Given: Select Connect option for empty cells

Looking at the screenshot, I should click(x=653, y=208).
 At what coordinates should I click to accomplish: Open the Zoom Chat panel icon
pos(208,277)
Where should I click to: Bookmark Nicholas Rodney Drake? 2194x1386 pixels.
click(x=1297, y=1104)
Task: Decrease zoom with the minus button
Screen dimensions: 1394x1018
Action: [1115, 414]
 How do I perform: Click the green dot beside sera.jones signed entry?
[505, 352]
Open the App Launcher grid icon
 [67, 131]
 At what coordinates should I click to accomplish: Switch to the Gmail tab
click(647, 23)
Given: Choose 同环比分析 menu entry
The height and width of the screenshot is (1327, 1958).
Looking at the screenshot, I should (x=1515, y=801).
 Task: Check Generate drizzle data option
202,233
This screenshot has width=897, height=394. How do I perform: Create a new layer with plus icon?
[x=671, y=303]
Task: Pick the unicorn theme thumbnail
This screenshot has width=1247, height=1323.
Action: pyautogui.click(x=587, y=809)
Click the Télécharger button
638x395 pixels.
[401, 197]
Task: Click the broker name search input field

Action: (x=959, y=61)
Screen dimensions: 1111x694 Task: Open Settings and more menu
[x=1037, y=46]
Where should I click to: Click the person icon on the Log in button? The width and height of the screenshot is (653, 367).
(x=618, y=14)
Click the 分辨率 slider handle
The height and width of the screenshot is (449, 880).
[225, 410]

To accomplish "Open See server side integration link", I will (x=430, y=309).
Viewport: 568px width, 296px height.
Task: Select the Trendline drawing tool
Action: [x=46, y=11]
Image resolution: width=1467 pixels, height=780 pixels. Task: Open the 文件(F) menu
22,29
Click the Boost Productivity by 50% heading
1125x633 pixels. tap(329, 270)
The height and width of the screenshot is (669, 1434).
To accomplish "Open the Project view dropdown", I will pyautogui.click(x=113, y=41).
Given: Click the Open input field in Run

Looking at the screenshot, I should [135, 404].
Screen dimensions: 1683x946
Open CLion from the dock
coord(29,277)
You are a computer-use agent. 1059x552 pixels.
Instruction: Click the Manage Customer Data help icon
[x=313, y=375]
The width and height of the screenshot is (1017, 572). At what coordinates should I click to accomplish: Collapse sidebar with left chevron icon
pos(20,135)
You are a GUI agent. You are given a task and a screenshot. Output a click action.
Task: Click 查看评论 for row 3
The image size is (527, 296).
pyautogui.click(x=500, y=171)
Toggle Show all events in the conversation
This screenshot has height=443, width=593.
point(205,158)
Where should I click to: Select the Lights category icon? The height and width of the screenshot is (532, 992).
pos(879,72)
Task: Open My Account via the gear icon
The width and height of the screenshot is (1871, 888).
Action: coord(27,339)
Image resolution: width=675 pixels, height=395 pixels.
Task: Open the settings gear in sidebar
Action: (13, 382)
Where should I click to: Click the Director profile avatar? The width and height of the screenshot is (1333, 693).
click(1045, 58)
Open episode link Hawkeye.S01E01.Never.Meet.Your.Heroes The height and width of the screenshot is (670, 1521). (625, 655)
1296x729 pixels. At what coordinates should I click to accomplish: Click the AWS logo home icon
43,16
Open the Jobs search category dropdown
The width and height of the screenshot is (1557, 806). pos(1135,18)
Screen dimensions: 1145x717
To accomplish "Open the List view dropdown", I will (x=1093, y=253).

- [EXERCISE INSTRUCTIONS]
All lines with the string "agent" must be copied from the data.

- [OUTPUT OF THE TASK]
You are a computer-use agent. 1059x552 pixels.
You are a GUI agent. You are given a task and a screenshot. Output a click action.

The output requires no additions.